#### [What needs to be done]
Your reply should consist only of the lines from the one holding "You are a computer-use" to the last line of the data below, written out exactly and without pictures.

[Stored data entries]
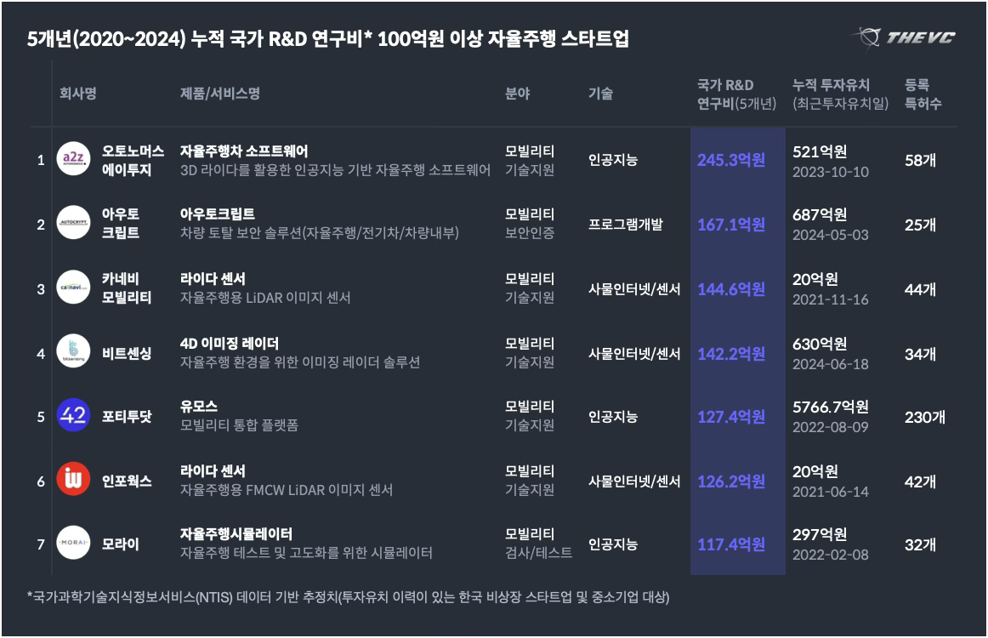The image size is (988, 638).
Task: Open the 자율주행차 소프트웨어 product title
Action: (244, 151)
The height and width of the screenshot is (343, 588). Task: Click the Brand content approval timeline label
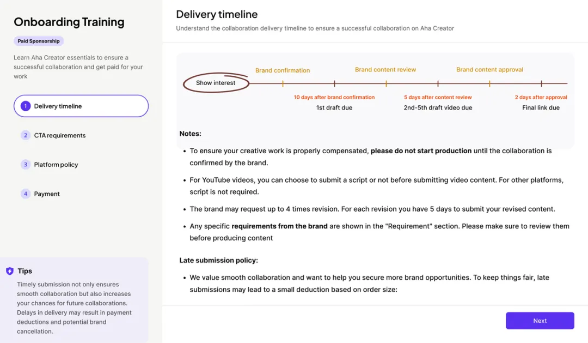click(489, 70)
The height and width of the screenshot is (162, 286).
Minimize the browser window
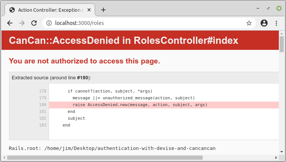coord(258,8)
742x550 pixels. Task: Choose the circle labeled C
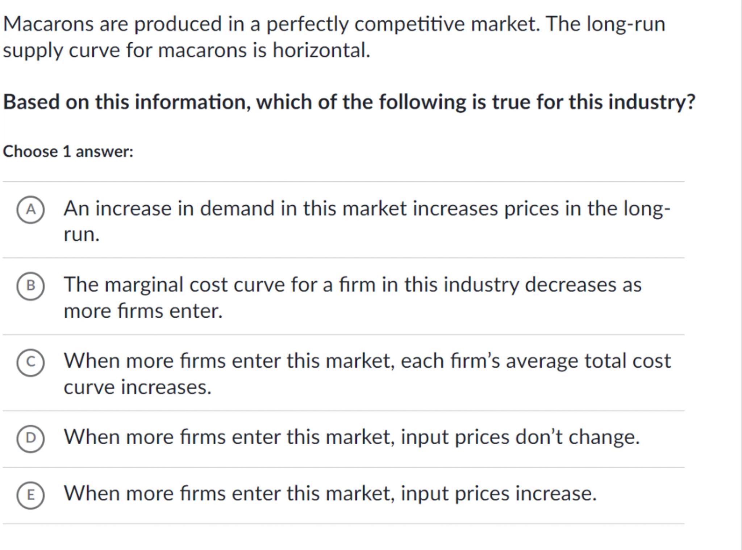coord(31,362)
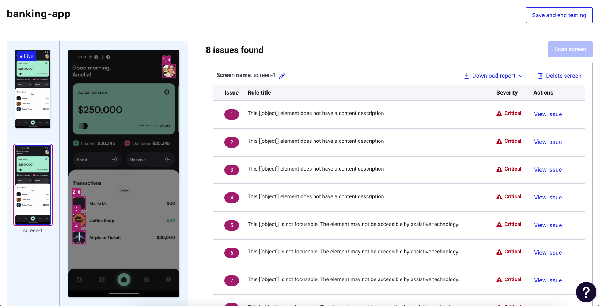Click the Airplane Tickets icon in the preview
This screenshot has height=306, width=599.
(79, 237)
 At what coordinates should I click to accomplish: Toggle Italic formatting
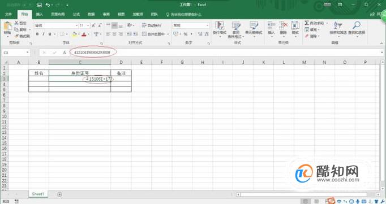[44, 34]
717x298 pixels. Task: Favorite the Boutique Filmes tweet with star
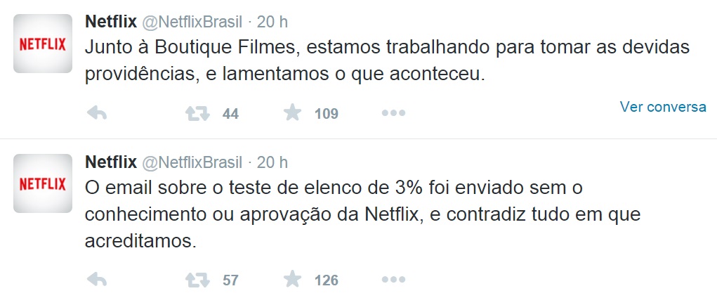[292, 112]
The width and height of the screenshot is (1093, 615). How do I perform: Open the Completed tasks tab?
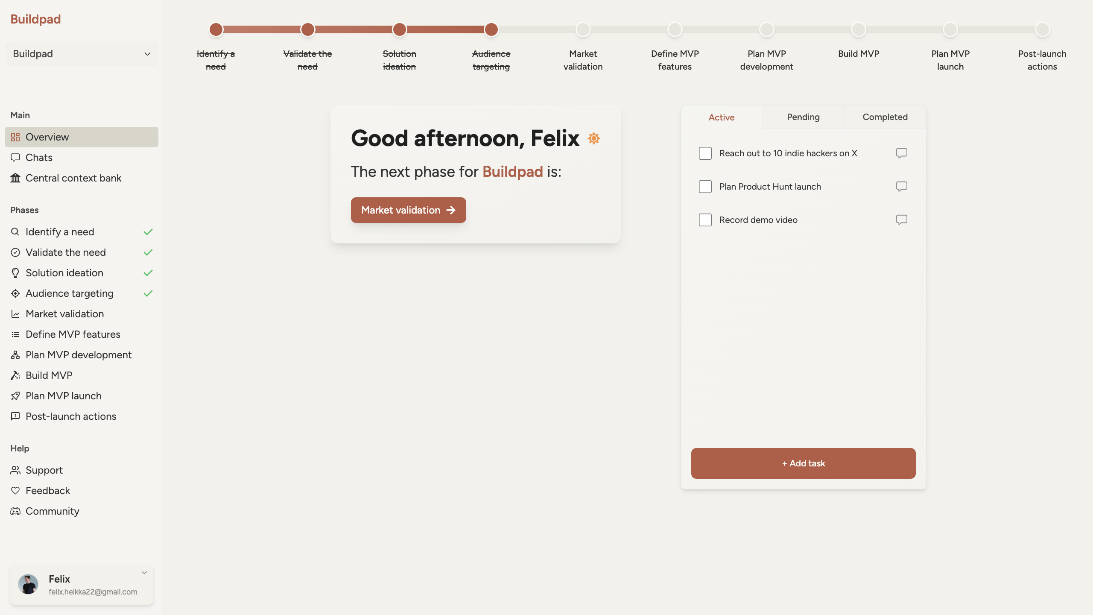point(885,117)
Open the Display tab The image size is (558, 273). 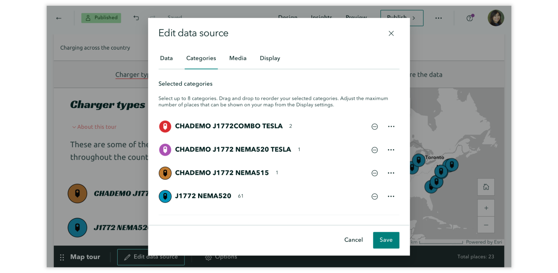click(x=270, y=58)
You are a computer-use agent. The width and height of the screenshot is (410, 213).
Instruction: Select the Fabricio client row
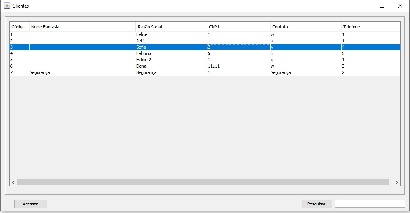click(x=205, y=53)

#### [Final answer]
You are a computer-use agent. The width and height of the screenshot is (410, 213).
Instruction: Select the Fabricio client row
click(x=205, y=53)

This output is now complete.